Shipping giant Maersk had a single system in the Ukraine which became infected, and it ripped through their entire global infrastructure, thousands of systems. It wiped out all the data and programs on these systems running over a dozen shipping ports worldwide. This impacted 10s of thousands of trucks that were dropping off and picking up goods at these ports. Dozens of enormous container ships had NO record of what was on them. In the end, Maersk has spent upwards of $300M to get back online and has still not recovered some data vital to their operations, data which may be forever lost. Maersk has estimated its damage as a result of this event at nearly $10B. Pharma giant Merck was also impacted by losses estimated at $700M. Finally, Mondelez International, which owns Cadbury, Nabisco, Nestle, Hershey, Mars, and Kraft Heinz, have determined their damages at $100M.
Now all the above is data loss, not physical equipment destruction. It has long been known that hacking industrial control systems like those that manage our electrical grid, gas pipelines, petroleum refineries, water, and waste treatment systems are also a possibility. In 2010 Stuxnet was discovered to be running on Iranian systems. It is believed that this code was in place for several years on systems that were built to manage Uranium refinement for weapons production. It has been proven that Stuxnet would report valid centrifuge speeds to monitoring systems and operators while covertly wildly fluctuating the speed of these same centrifuges. The result would be the permanent destruction of these costly centrifuges. It was estimated that Stuxnet slowed down Iranian nuclear weapons development by five or more years. It wasn’t until 2012 that the US and Israel eventually took credit for this malware attack.
In parallel on August fifth of 2008, it is believed that Fancy Bear launched a cyber attack on Georgian servers that were managing the Baku–Tbilisi–Ceyhan pipeline. It has been confirmed that alarms had been suppressed, the system operators were then blinded, and the pipeline was intentionally over-pressurized, resulting in an explosion. This took the pipeline offline for 18 days.

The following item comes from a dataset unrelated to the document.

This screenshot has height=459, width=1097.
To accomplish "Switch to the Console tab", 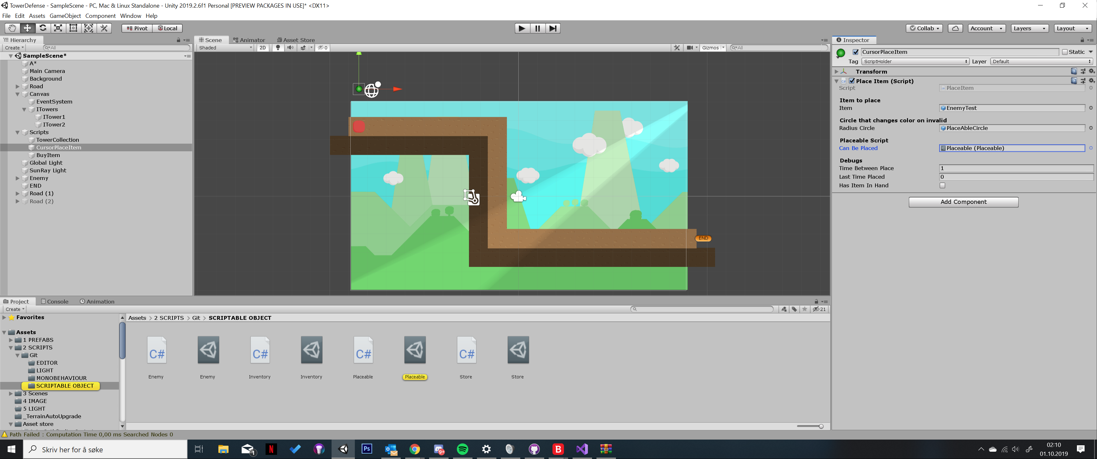I will point(55,301).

Iran, like Russia, China, and North Korea, has a sophisticated special forces cyber weapons and operations program. Their two primary hacking groups are known as Helix Kitten and Static Kitten. According to the Crowdstrike “2019 Global Threat Report,” it is believed that Iran is responsible for launching the Shamoon wiper against oil and gas companies in Saudi Arabia. They often use spear-phishing campaigns. Another malware Iran has utilized is called MuddyWater, which relies on enabling macros within email attachments. Again these targets are often middle east focused while both Kittens have not yet moved beyond wipers. It should be expected that they will turn their sights on the US, given recent actions and comments by our current administration.
So what can we expect in the coming months? At this point, nothing is off the table. Everything that is automated and not air-gapped from the Internet is potentially vulnerable. Furthermore, the US President confirmed Sunday night that the US administration had identified Iranian cultural targets as significant. Iran will likely do the same.